**AUFGABE 1:** Welche Rolle hat Lea Wohl von Haselberg laut dem Interview über den Film „Drei Minuten“ beim Jüdischen Filmfestival Berlin Brandenburg?
**AUFGABE 2:** Schreiben Sie das Interview über den Film „Drei Minuten“ im Anschluss an seinen letzten Satz weiter.

**VORGEGEBENER TEXT:**

╭──

Hier finden Sie das Gespräch auch in schriftlicher Form. Der Text weicht von der Hörfassung leicht ab.
Ich bin jetzt zum Gespräch verabredet über diesen eindrucksvollen Film "Drei Minuten" mit Lea Wohl von Haselberg. Sie ist Filmwissenschaftlerin, aber auch eine der Kurator/-innen des Jüdischen Filmfestival Berlin Brandenburg – und auch mit diesen Themen, natürlich mit diesem Film sehr vertraut. Lea, ich wüsste zunächst erstmal gern, so ganz allgemein, den Eindruck: Sie haben den Film ja auch schon Leuten gezeigt, an der Universität darüber gesprochen. Wenn man diesen doch sehr kurzen, ungewöhnlichen Film sieht, was löst das für einen ersten Eindruck aus?
Lea Wohl von Haselberg: Ich glaube, der [Film] löst in erster Linie wirklich eine große Betroffenheit aus. Wenn man knapp 70 Minuten mit den Gesichtern von Menschen konfrontiert ist, wo man weiß, die sind fast alle ermordet worden danach. Und diese Gewalt und diese Auslöschung dieser Leben und dieser Gesichter, die wir in diesen Bildern sehen – die sehen wir ja nicht im Bild, die passiert in unseren Köpfen. Aber wir wissen, dass diese Menschen kurz danach schon nicht mehr leben. Und das ist das eigentliche Grauen, was, glaube ich, nach dem Film erstmal so eine Stille auslöst.

╰──

**BEREITGESTELLTES MATERIAL:**
╭──

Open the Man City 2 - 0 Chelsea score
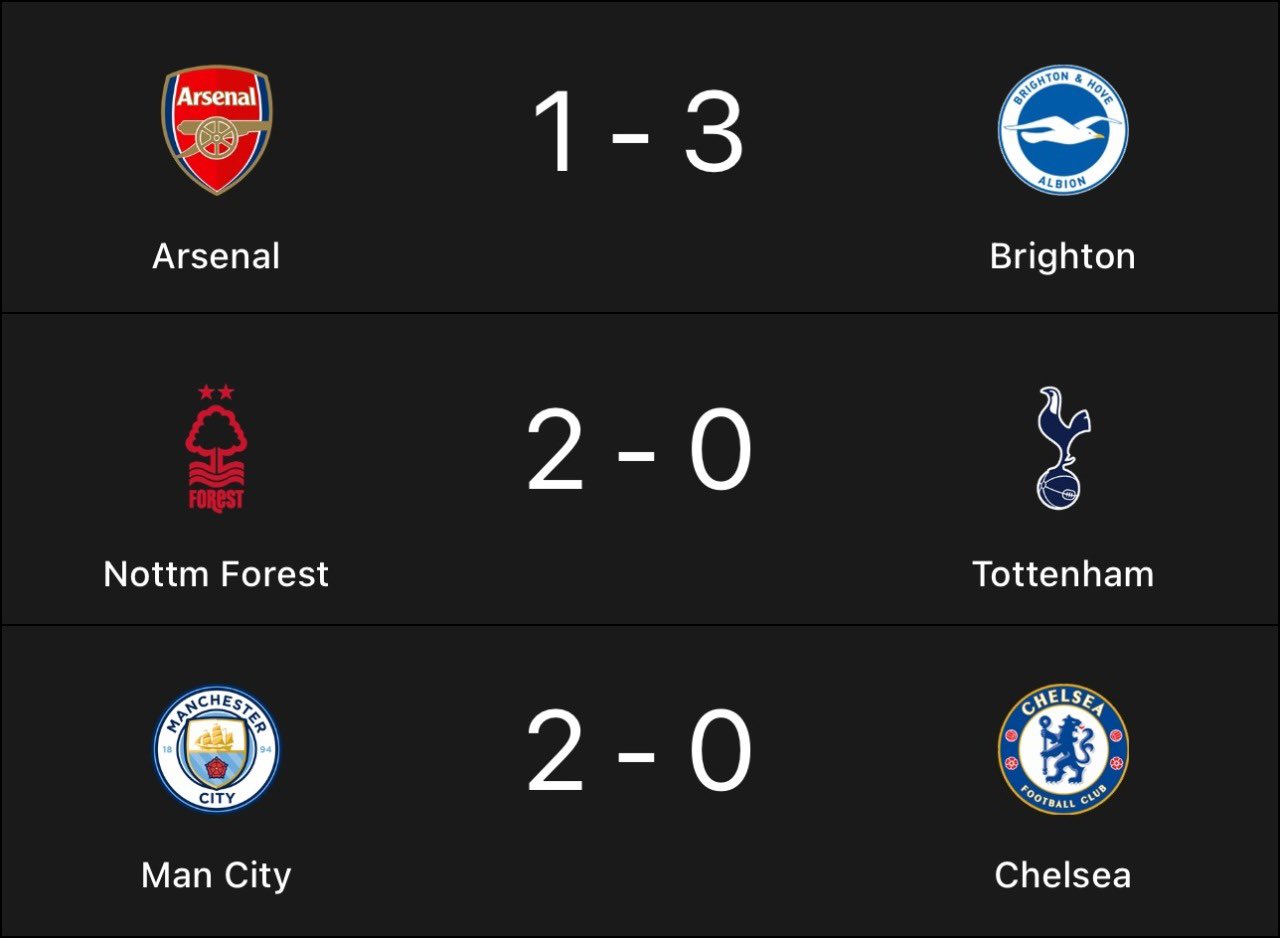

╰──

**LÖSUNG 1:** Sie ist eine der Kurator/-innen des Festivals.

**LÖSUNG 2:**
Und der Film hat natürlich auch einen ganz merkwürdigen Effekt dadurch, dass man diese drei Minuten immer wieder sieht. In unterschiedlichen Geschwindigkeiten, unterschiedlichen Perspektiven werden einem die Gesichter ja auch vertraut. Man sieht sie am Anfang, und am Schluss hat man das Gefühl diese Menschen auch wirklich zu kennen – man erkennt sie wieder. Also das ist wahrscheinlich auch so beabsichtigt.
Ja genau. Also das ist im Endeffekt das, was der Film macht. Es ist quasi eine Zerdehnung dieser drei Minuten. Er zerdehnt diese nur drei Minuten durch Großaufnahmen, Wiederholungen, Schleifen und lässt uns quasi das machen, was wir oft, wenn wir Found Footage, also Archivbilder, sehen, genau nicht tun – nämlich genau hinzuschauen: Was sehen wir eigentlich genau? Was ist im Bild zu sehen? Aus welcher Perspektive sehen wir eigentlich diese alten Bilder? Und da gucken wir 70 Minuten lang auf drei Minuten...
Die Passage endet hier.